• Stored records
______________________________

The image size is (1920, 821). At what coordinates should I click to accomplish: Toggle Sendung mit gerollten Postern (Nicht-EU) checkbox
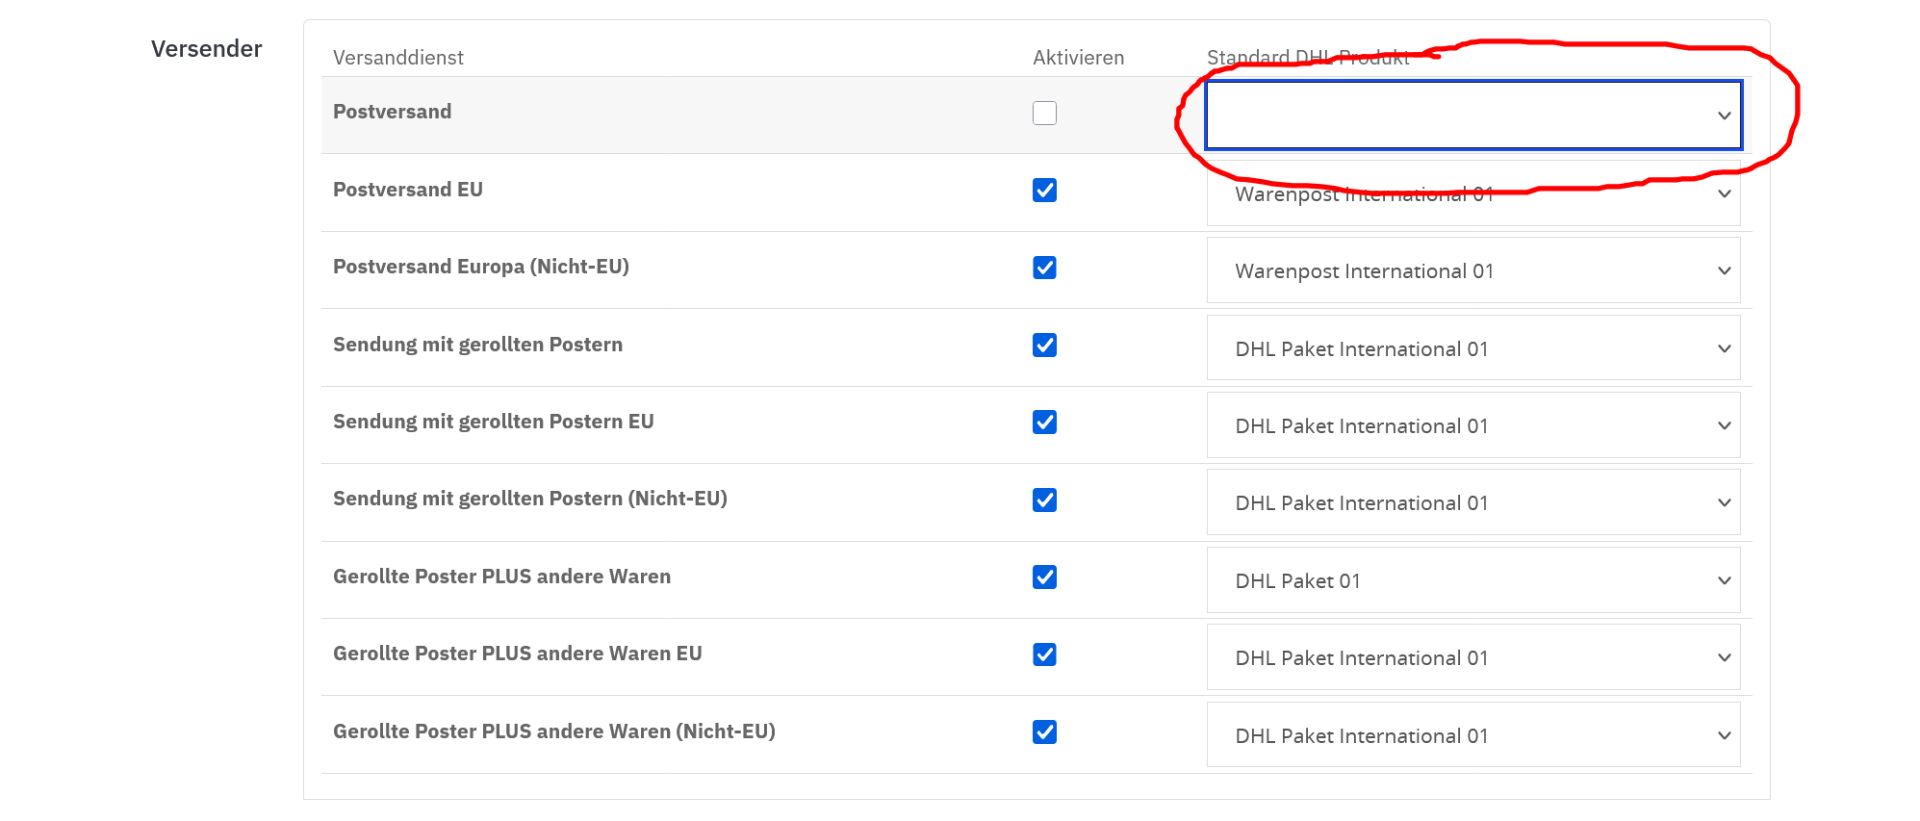coord(1044,500)
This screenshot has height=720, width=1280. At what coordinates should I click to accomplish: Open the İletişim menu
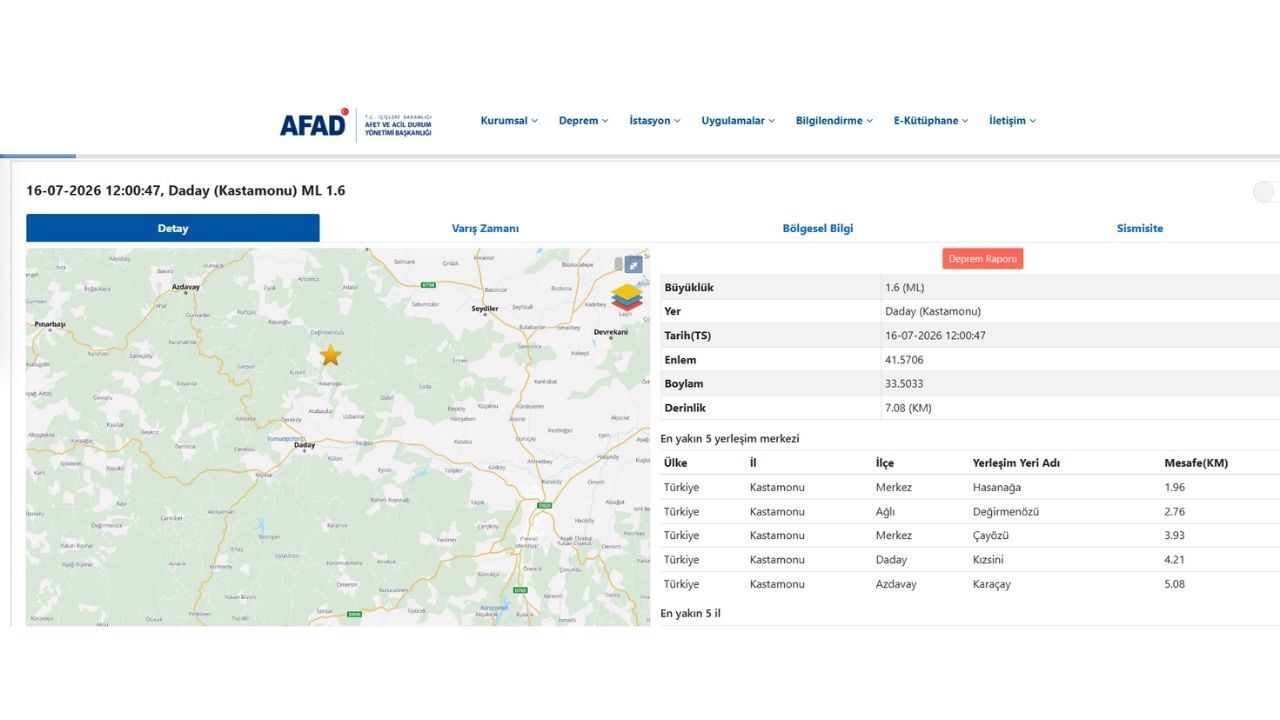pos(1012,121)
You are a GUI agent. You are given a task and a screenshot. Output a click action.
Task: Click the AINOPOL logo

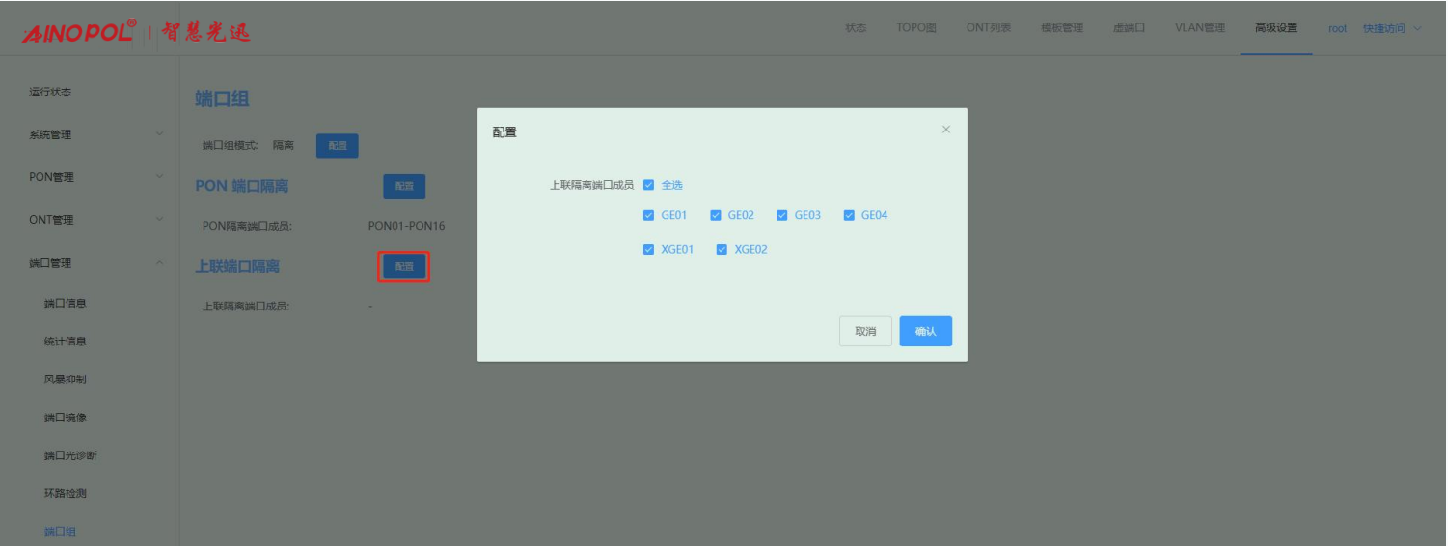pyautogui.click(x=79, y=31)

______________________________

• Problem to work on
Could you write the entries out again exactly, without their pictures?

• Your response
The image size is (1920, 821). At what coordinates should I click to accomplish: Toggle Sendung mit gerollten Postern (Nicht-EU) checkbox
coord(1044,500)
This screenshot has height=720, width=1280. At what coordinates should I click to accomplish: Open the İletişim menu
pos(1012,121)
You are a GUI agent. You are given a task and a screenshot. Output a click action.
Task: Click the AINOPOL logo

pyautogui.click(x=79, y=31)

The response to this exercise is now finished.